The late presentation for payment does not result in losing the right of the beneficiary to
ask the drawee to pay the sum of money, but only in losing the right to recourse action
against the endorsers and guarantors. If the drawee pays the cheque, he has the right to
be submitted the document with the mention paid. By payment, all the signatories of
the cheque are released from the payment obligation.
13.9.6. Effects of failure to pay the cheque
If because of lack of funds in the account of the drawer, the bank cannot pay the
cheque, its bearer can use the recourse action against the drawer, the guarantors and
the endorsers, who are severally liable and can be pursued in any order.
Similarly to the negotiable instruments, the cheque is a writ of execution, so it can be
enforced, which is preferable to the other specific remedy procedures.

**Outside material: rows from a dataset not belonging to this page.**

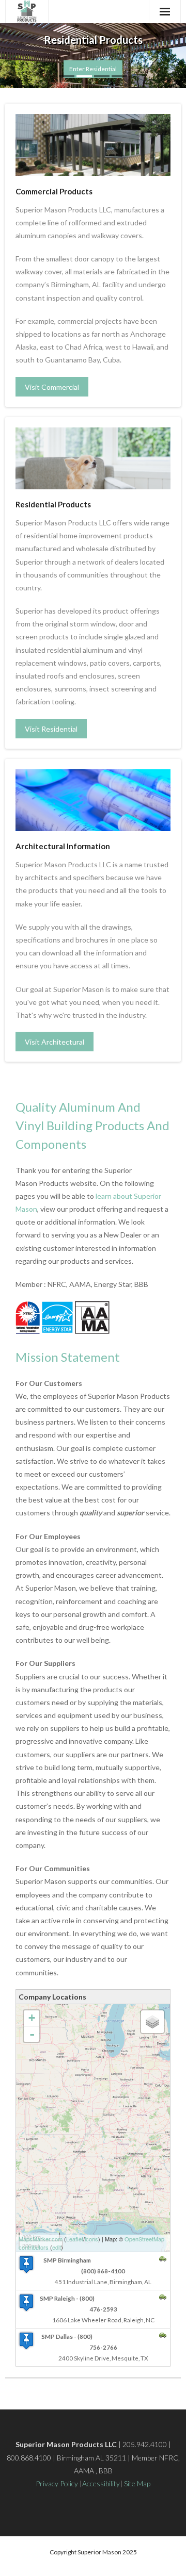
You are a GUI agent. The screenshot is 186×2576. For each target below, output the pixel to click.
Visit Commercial (52, 387)
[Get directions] (162, 2259)
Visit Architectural (54, 1041)
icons (91, 2239)
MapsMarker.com (41, 2239)
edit (56, 2247)
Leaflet (74, 2239)
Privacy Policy (57, 2483)
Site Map (137, 2483)
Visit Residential (51, 728)
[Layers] (152, 2021)
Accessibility (101, 2483)
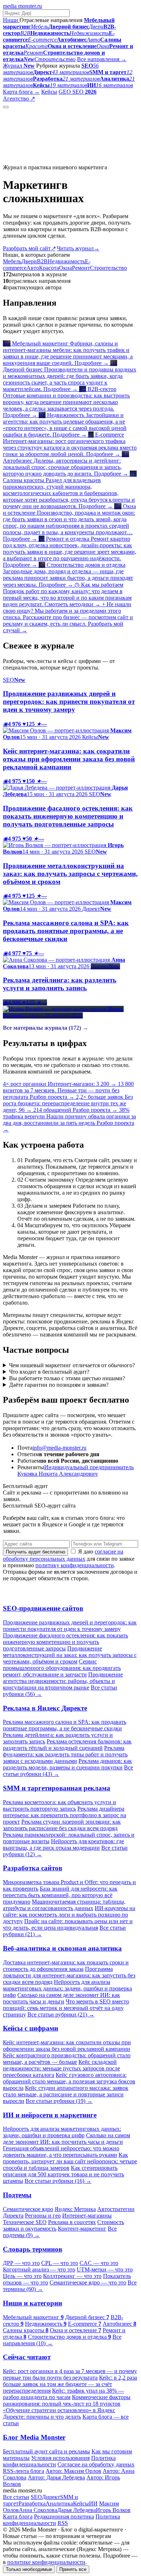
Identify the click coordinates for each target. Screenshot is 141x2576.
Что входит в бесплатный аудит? (49, 1372)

13.9.7. Currently, in order to meet the need for modernization and adaptation of the
mechanisms concerning the use of the analysed negotiable and payment instruments,
the regulations applicable in the field have introduced the solution of payment through

truncation. This is a digital procedure that allows the instrument bearer to put it in
electronic format by taking over the relevant information it contains and reproducing its
image electronically, respecting all the conditions and technical elements provided for in
the regulations, instead of submitting the document in original form at the drawee's office
(a banking institution). This procedure can be used only for total payment of the
document and only between banking institutions that have previously signed an
agreement concerning the use of this technique or the adhesion to a payment system.